14 Septembre 2017

Tchad: Le pays "entre répression et récession"

Au Tchad, l'ONG Amnesty International accuse le régime d'Idriss Deby Itno de graves violations des droits de l'Homme. Le rapport qui couvre la période de 2015-2017 a été rendu public ce jeudi à N'Djamena.

Intitulé, "Entre répression et récession", ce rapport, est un résumé des cas de violations flagrantes des droits de l'Homme au Tchad enregistrés par l'ONG Amnesty International.
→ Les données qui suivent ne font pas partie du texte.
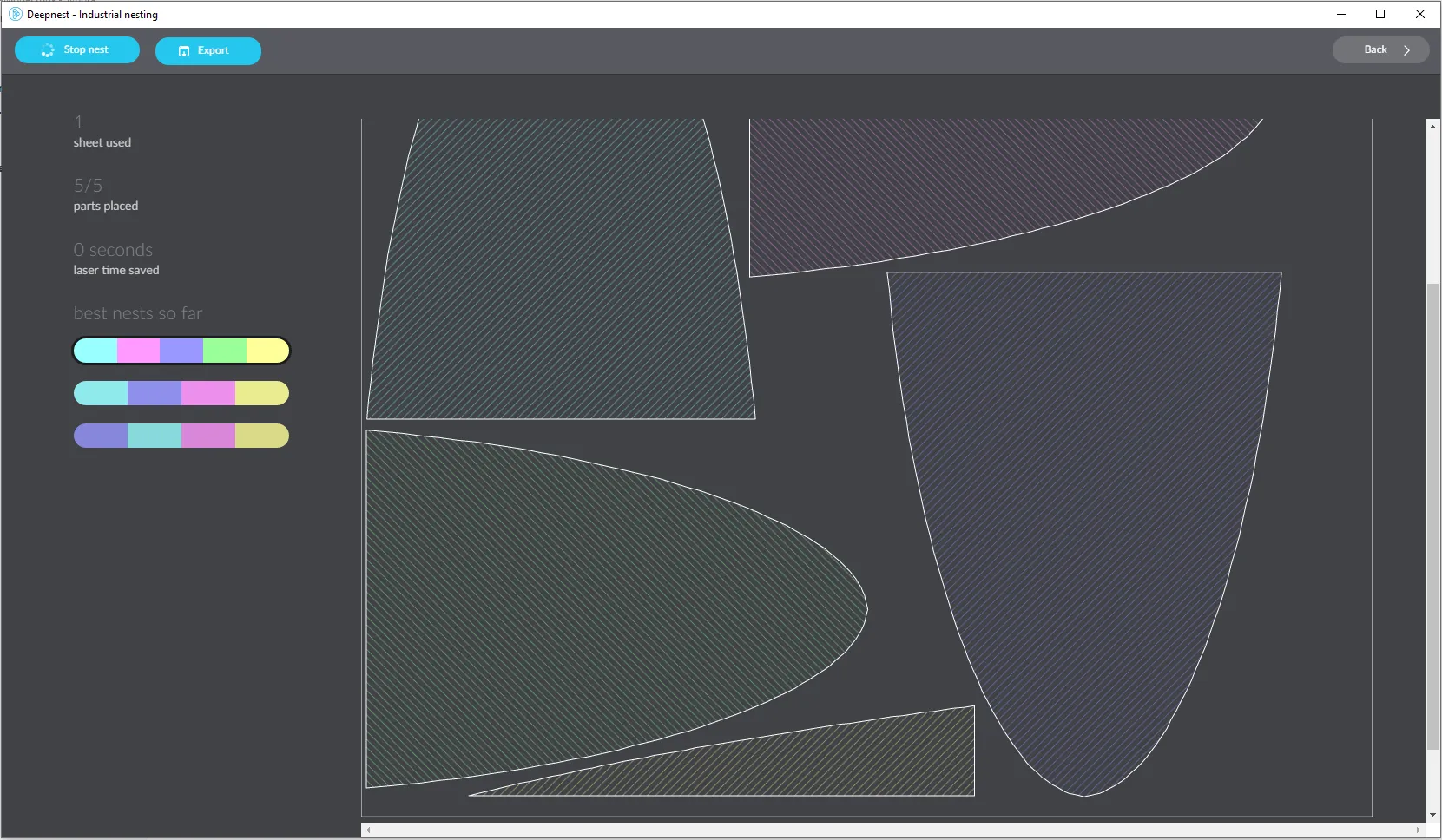Click the horizontal scrollbar right arrow
The height and width of the screenshot is (840, 1442).
point(1417,830)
Le document indique qu'en 2016, 13 décrets ministériels interdisant des manifestations pacifiques ont été répertoriés. 65 organisations ont été interdites de manifester entre 2014 et 2016.

S'ajoutent les arrestations de plusieurs activistes, leaders des organisations de la société civile et journalistes en violation totale des procédures. Ceci avec le concours de l'Agence nationale de la sécurité (ANS). Ce que déplore Balkissa Idé Siddo, chercheur à Amnesty international pour l'Afrique centrale pour qui:

"Il n'y a pas de cadre juridique bien défini qui limite les pouvoirs de l'Agence nationale de sécurité. Et donc aujourd'hui, l'ANS peut arrêter des gens comme elle le veut sans que la justice ne soit informée, sans qu'il y ait de contrôle judiciaire. Ça pose un énorme problème."
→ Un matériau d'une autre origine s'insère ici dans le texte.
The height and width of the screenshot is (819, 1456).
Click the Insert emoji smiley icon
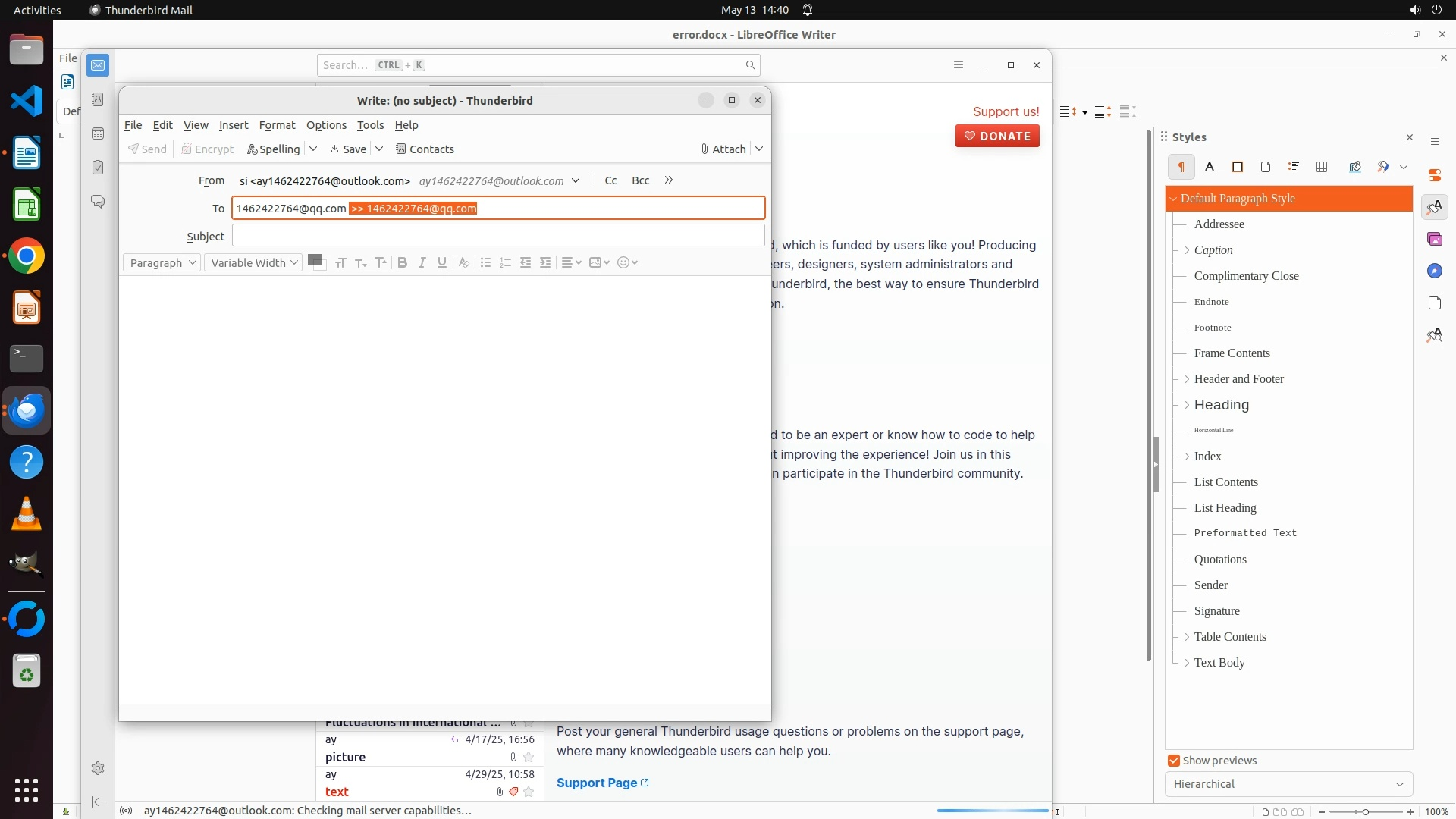623,262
Le cas le plus flagrant, est celui de l'activiste Moyadine Tadjadine Baboury, détenu à la prison de haute sécurité de Moussoro depuis bientôt un an sans aucun jugement.

Sans oublier l'ancien maire de Moundou, Laoukein Kourayo Médard, incarcéré depuis plus de deux mois sans raison précise.

Alioune Tine, directeur régional d'Amnesty International pour l'Afrique de l'Ouest, exige leur libération.

"Libérez immédiatement et sans condition tous les prisonniers d'opinions. L'année dernière déjà, l'Union africaine avait placé son mandat sous le signe de la protection des droits de l'Homme. Franchement, nous demandons à ce que ces prisonniers soient libérés."

Satisfaction des défenseurs des droits de l'Homme

Les défenseurs des droits de l'Homme se disent satisfaits de la publication de ce rapport. Jacqueline Moudeina, Présidente de l'Association tchadienne pour la promotion et la défense des droits de l'Homme affirme être satisfaite:

"Vous savez, si aujourd'hui nous sommes arrivés à faire la lumière sur la période Habré, c'est aussi parce que Amnesty International avait beaucoup travaillé au Tchad. J'ai toujours admiré le travail d'Amnesty International qui a aidé beaucoup de pays."

Amnesty International affirme avoir sollicité une rencontre avec les autorités tchadiennes depuis plusieurs semaines avant la publication de ce rapport, mais en vain. Jusque là, le gouvernement tchadien n'a pas souhaité réagir à ces accusations.